Émilie Rigaud, researcher and type designer
Typefaces using movable type became established in Japan at the end of the 19th century, supported by the prodigious speed of development of large daily newspapers. It took the place of xylography, a printing process in which text and images were engraved on a single wooden plate, then inked and printed. Then came photocomposition, replacing metal parts with glass plates, and thick ink with flashes of light. These successive technical changes, combined with the evolution of reading habits, had repercussions on the forms of Japanese signs.
What were the major developments in typographic technique in Japan? What links does typography have with calligraphy on the one hand, and images on the other? How are Japanese designers creating typefaces today, and how have foreign designers been able to appropriate the subject?

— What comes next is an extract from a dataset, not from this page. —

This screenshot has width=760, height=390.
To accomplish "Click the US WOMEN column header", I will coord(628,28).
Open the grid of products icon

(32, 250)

Playlist of lectures in French
Playlist of lectures in Japanese
Wednesday, October 27, 2021
Matsumura Daisuke - The characters of the Japanese city
Blanche Delaborde - Writing in manga : manuscript and typography
Ajioka Shintaro - The mixed composition kanji and kana, Typographic family for Japanese based on kana
Laïli Dor - Living type: how typography pushed calligraphy down the path of innovation
Émilie Rigaud - How to make 2111 signs from a square? Pixel fonts and the 1980s
André Baldinger - Japanese typeface design, between complexity and innovation
Thursday, October 28, 2021
Yuki Akari - The age of photocomposition. The work of Hashimoto Kazuo, font designer
Marianne Simon-Oikawa - Typography, calligraphy, painting: forms and issues of writing in Japanese visual poetry since the 1960s
Suzuki Hiromitsu - The peculiarities of kana made visible by movable type
Iwai Hisashi - The "forgotten" in Japanese text
Tsukada Tetsuya and the Shinsekai Type Study Group - The creation of "horizontally written" kanas
Journées d'études Ecritures japonaises - Programme détaillé (143.72 KB, .pdf)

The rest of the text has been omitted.